Matt Stauffer: You mentioned analytics, you mention understanding what's going on. Are there any other big next goals or features or things that you want that you feel like you can share with us that aren't the secret sauce?
Marcel Pociot: No. Not that I can share them. No.
Matt Stauffer: Okay, cool. But you've got big plans, it's not just sitting where it is, it is something you want to grow.
Marcel Pociot: Yes.
Matt Stauffer: Okay, that's cool. I think that the ability to compellingly get someone excited about the possibilities with a Chatbot obviously is going to be a big part of your doing. I'm glad we had the opportunity for that. Like I said, I'm literally going to get off this call and go see how fast I can hack together something to send that one woman who went church with me growing up. Facebook Messenger notifications when my son's podcast goes out.

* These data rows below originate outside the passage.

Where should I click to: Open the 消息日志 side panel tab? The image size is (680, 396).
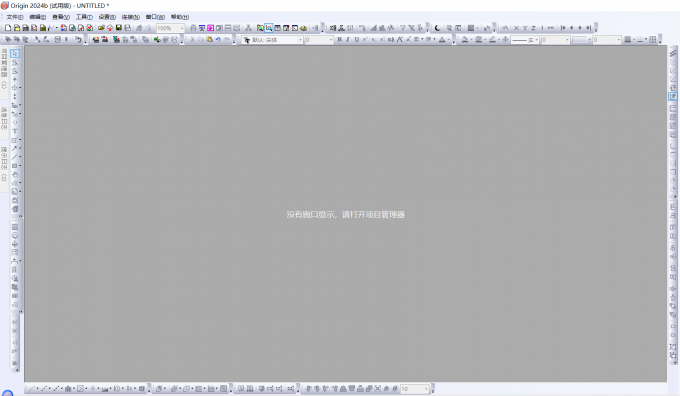tap(4, 118)
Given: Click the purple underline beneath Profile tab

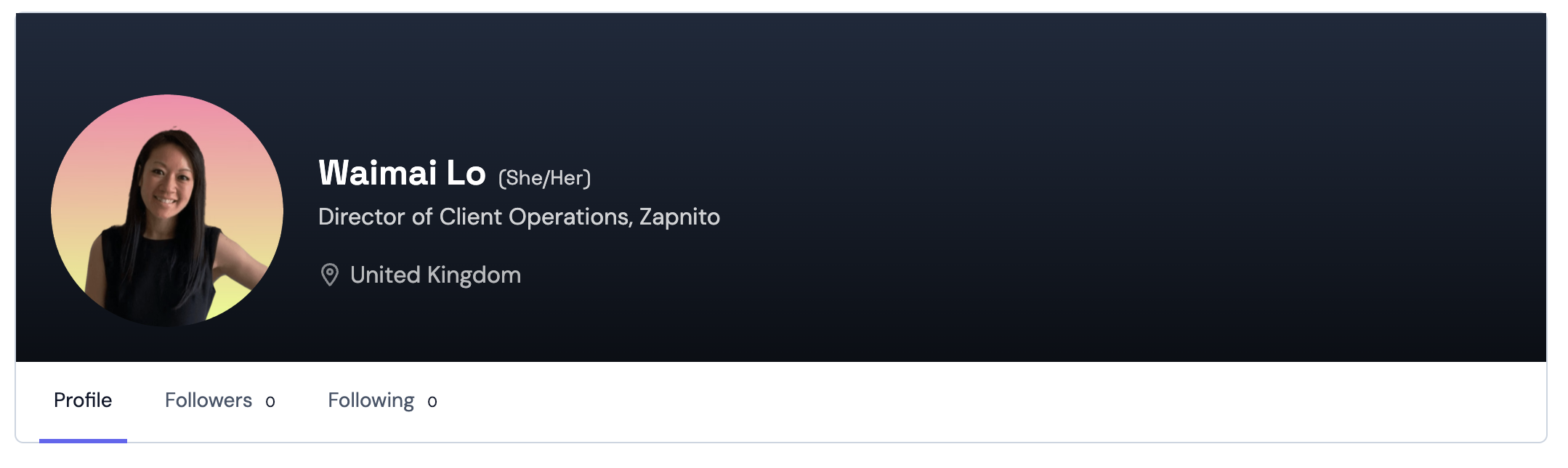Looking at the screenshot, I should tap(83, 440).
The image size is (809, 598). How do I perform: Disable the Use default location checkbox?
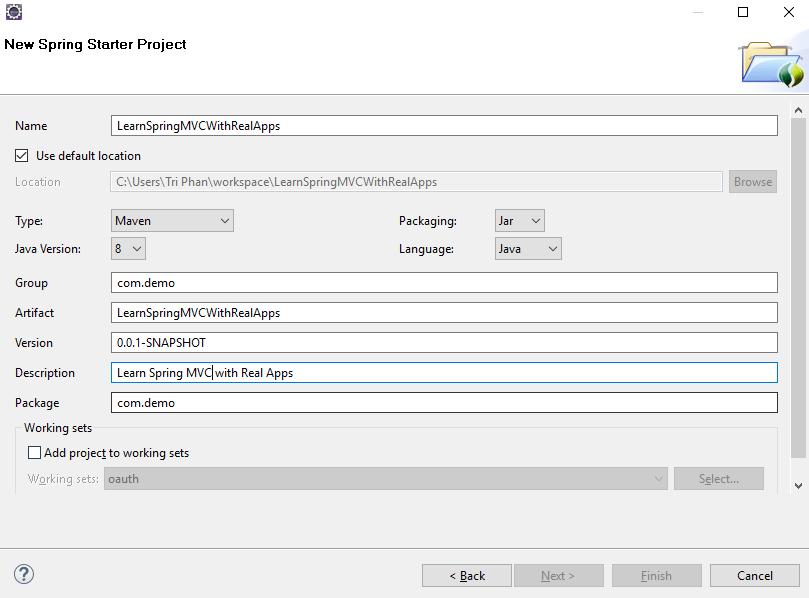tap(22, 155)

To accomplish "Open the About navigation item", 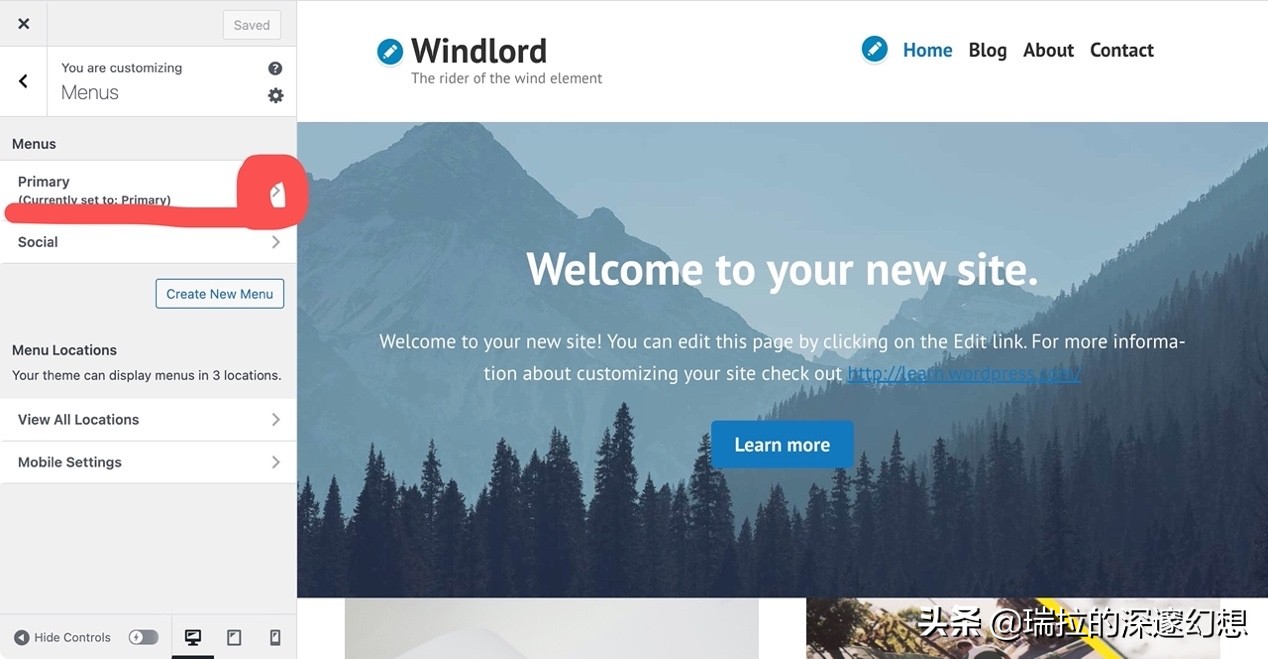I will (x=1048, y=50).
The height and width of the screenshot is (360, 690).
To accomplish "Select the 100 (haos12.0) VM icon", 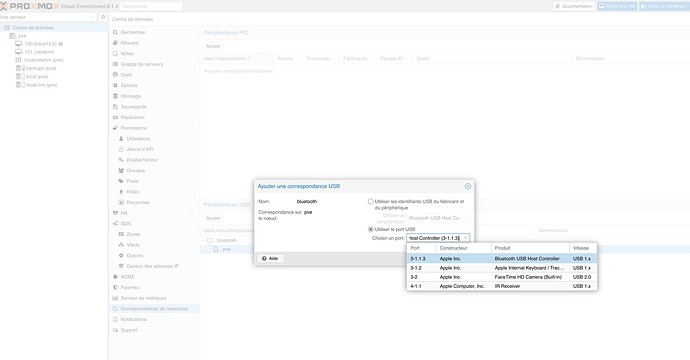I will pyautogui.click(x=18, y=44).
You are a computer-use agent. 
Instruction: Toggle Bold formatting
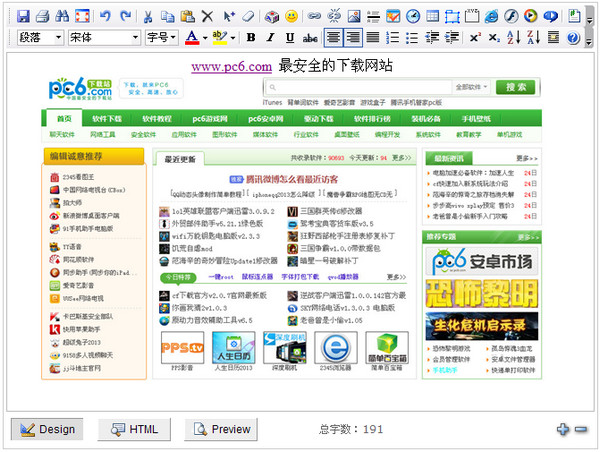(x=251, y=38)
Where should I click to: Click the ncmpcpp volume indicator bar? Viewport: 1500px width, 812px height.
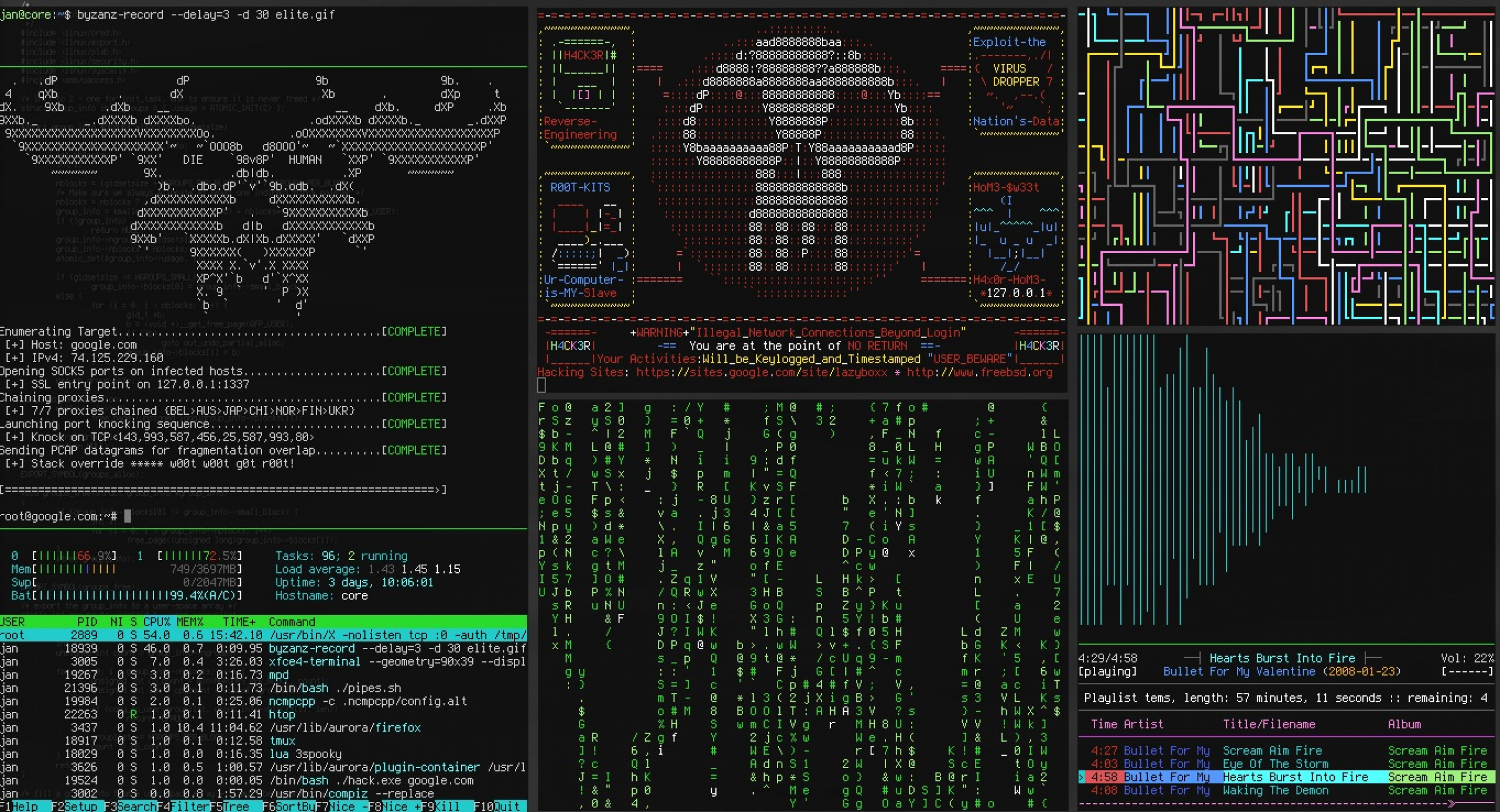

I'm super geeked about that. Okay, let's see. What else, what do you do in your free time? One of the things is that you have such a straight line through programming that I think that I want to know more about what is not programming you. What motivates you? I know you've got a family, I know you've got one kid?
Marcel Pociot: Yes, one kid.
Matt Stauffer: One kid. How old is your kid?
Marcel Pociot: Four.
Matt Stauffer: Four. Okay. Obviously spending time with your family is significant but whether with your family or on your own, what do you do outside of coding? What motivates you? What excites you? What do you do when you're away from the computer?
Marcel Pociot: I think I have to re-calibrate myself a bit because when I was working at the consultancy, what I was doing in the afternoon was BotMan and now I'm doing this during the day job.
Matt Stauffer: Actually I got to stop you for a second. You keep mentioning the afternoon as your free time, what does your schedule look like?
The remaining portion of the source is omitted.